Il tribunale di Firenze sta vagliando eventuali incompatibilità riguardo i giudici del processo sull’appalto della scuola marescialli dei carabinieri, che vede imputati Angelo Balducci, Fabio De Santis e Guido Cerruti. La prima udienza è fissata a Firenze per il 15 giugno.
Le verifiche riguardano l’eventualità che qualcuno dei componenti del collegio giudicante, in qualità di gip, possa aver firmato atti dell’inchiesta, come proroghe delle intercettazioni, durante periodi di sostituzione del gip ‘titolare’ Rosario Lupo. Nel caso ci sia un’incompatibilità, il tribunale dovrà modificare la composizione collegio; questo potrebbe provocare lo slittamento del processo.
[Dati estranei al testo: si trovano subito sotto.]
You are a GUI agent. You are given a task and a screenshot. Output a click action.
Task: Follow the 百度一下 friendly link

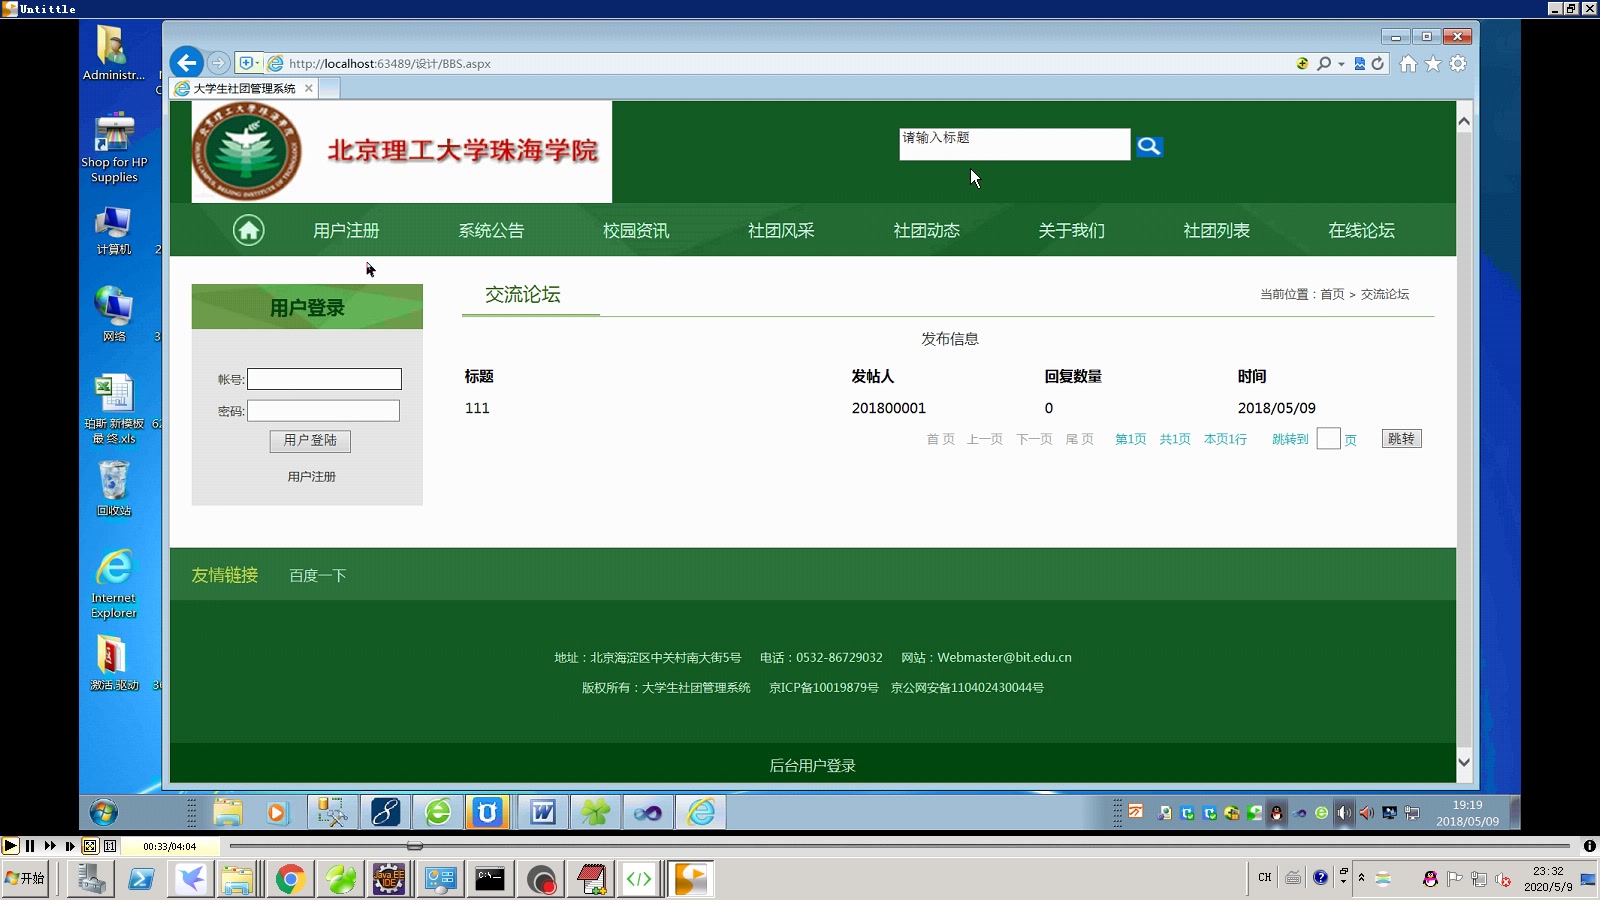click(x=317, y=575)
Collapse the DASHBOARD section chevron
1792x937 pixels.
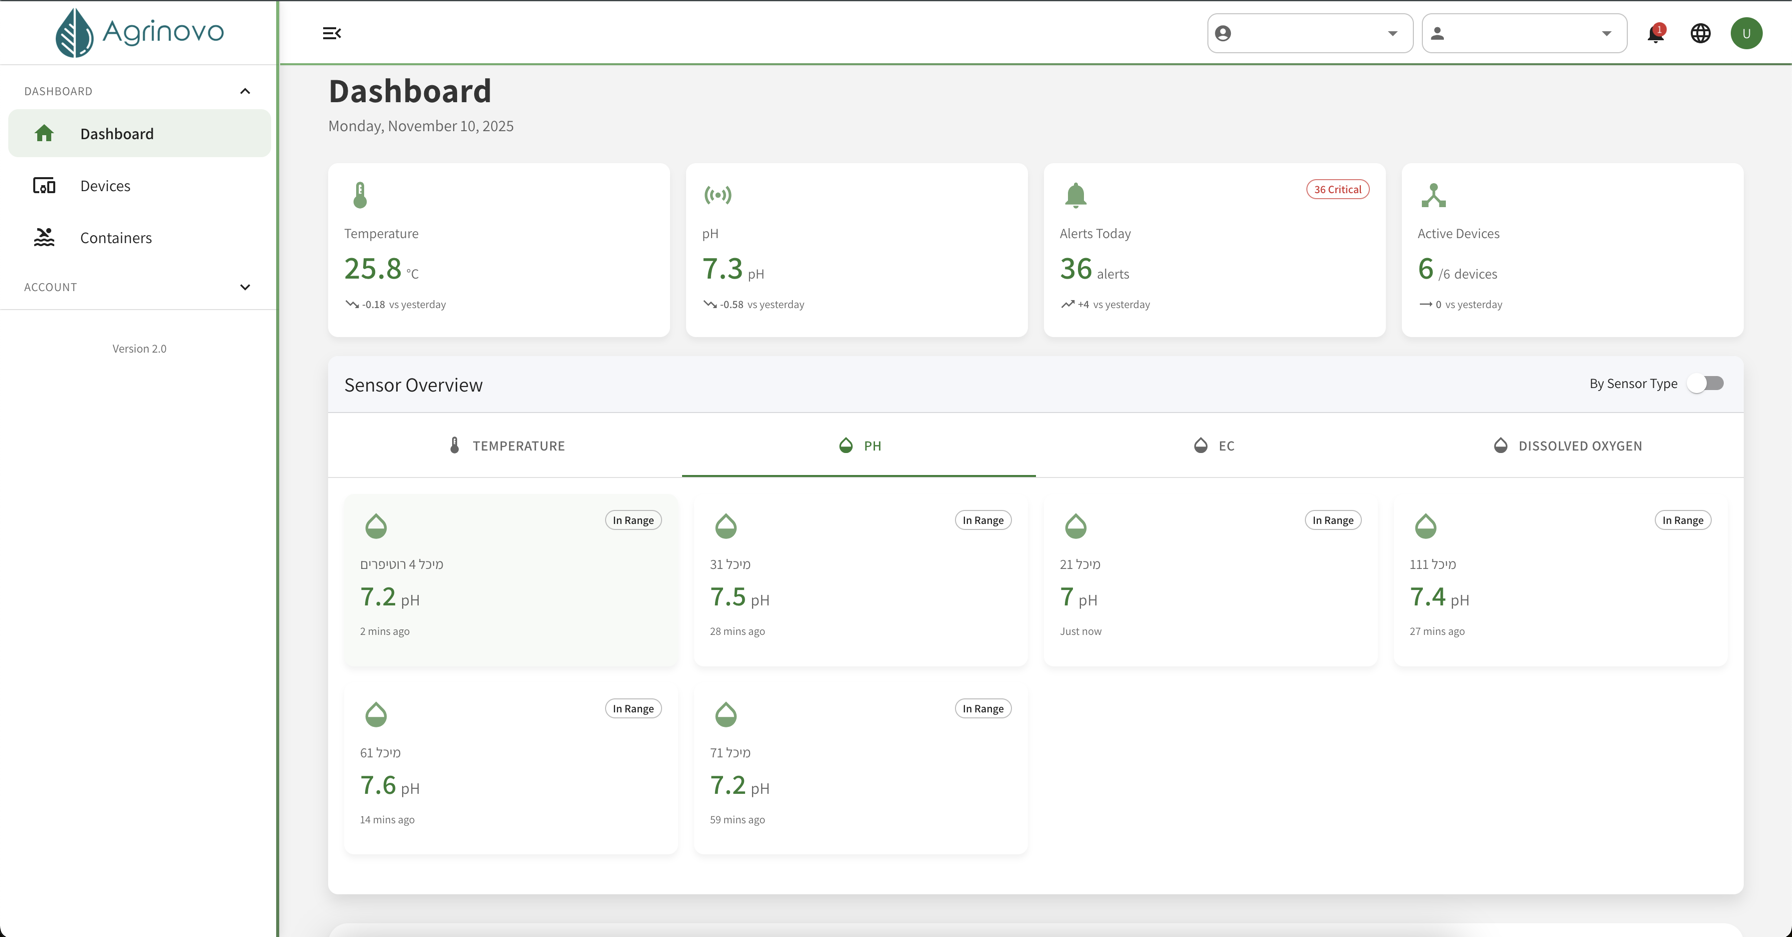tap(245, 90)
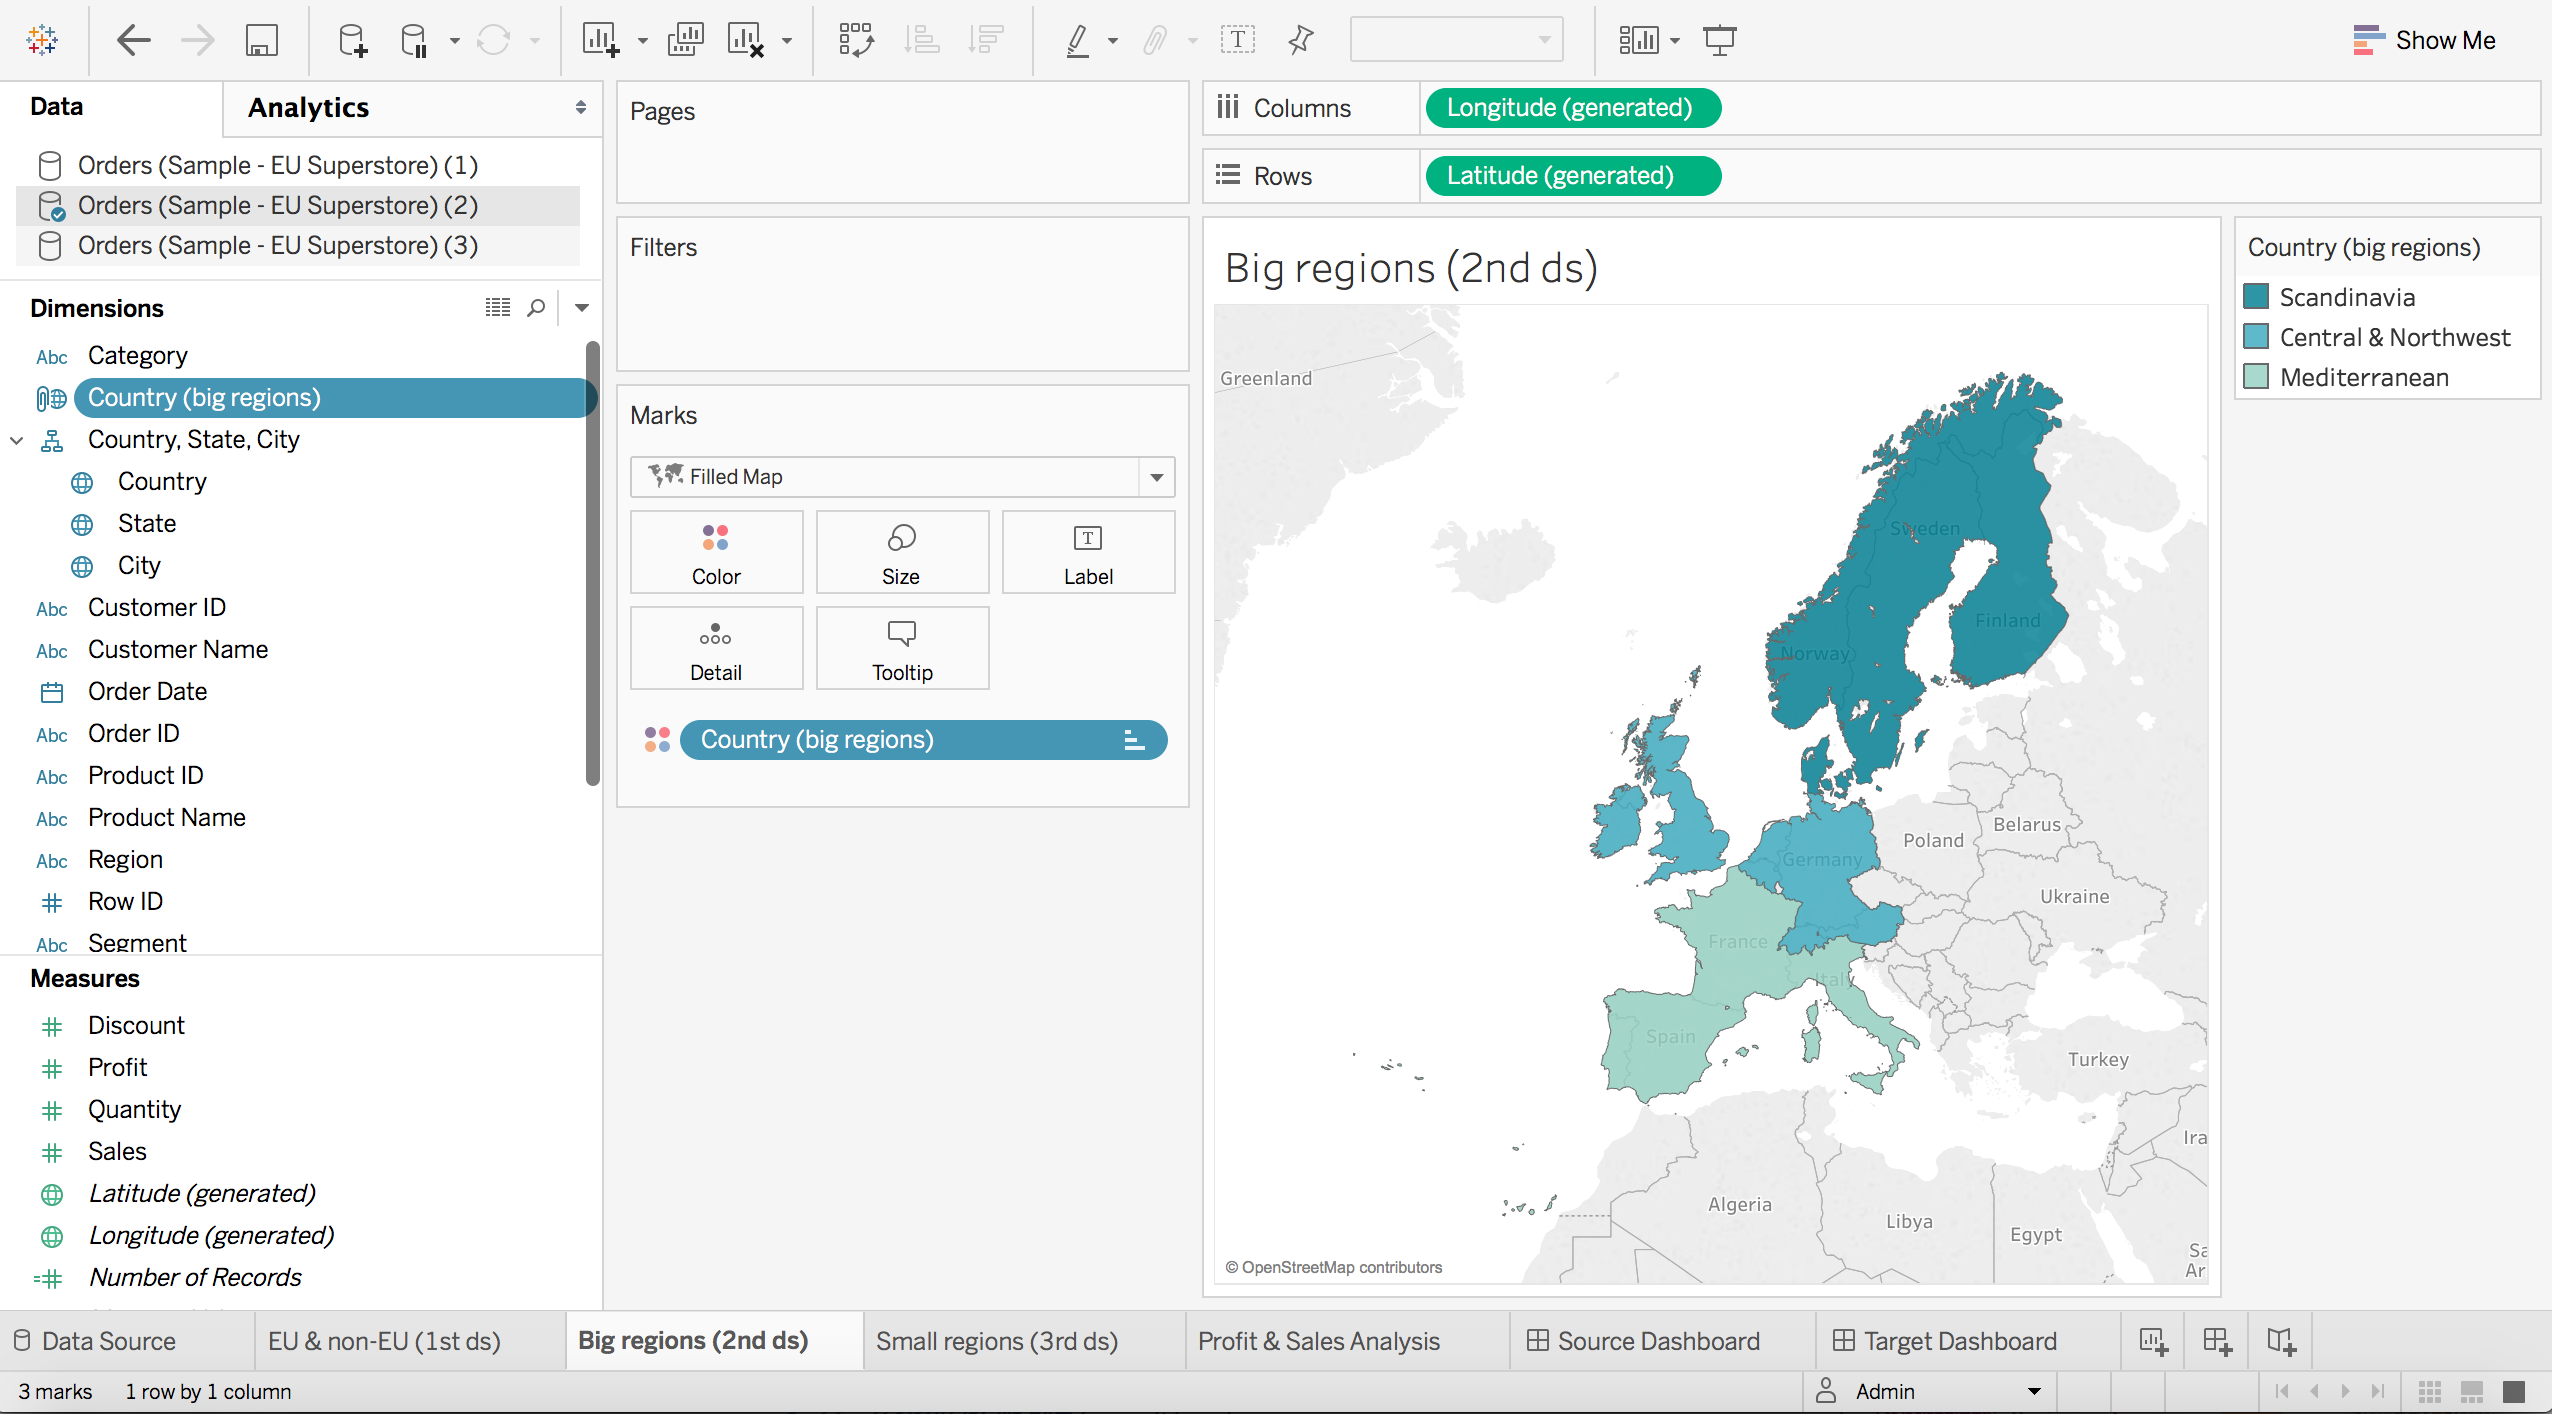Image resolution: width=2552 pixels, height=1414 pixels.
Task: Open the Show Me panel
Action: [2424, 40]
Riguardo le difese, nessun legale si sarebbe ancora presentato per ascoltare le intercettazioni ritenute non penalmente rilevanti ma messe a disposizione degli avvocati degli imputati. Intanto, uno dei legali di Balducci, Gabriele Zanobini, spiega che al processo sarà sollevata un’eccezione di nullità del giudizio immediato: “Ha generato una generale violazione del diritto di difesa, che si concretizza anche nell’impossibilità materiale di esaminare quelle intercettazioni non prese in considerazione dai pm, ma che possono contenere elementi contrastanti con l’ipotesi d’accusa”. Per il 10 giugno, in Cassazione è prevista la discussione del ricorso di alcuni degli imputati sia sulle misure cautelari sia sulla competenza del procedimento, che secondo le difese è romana e non fiorentina.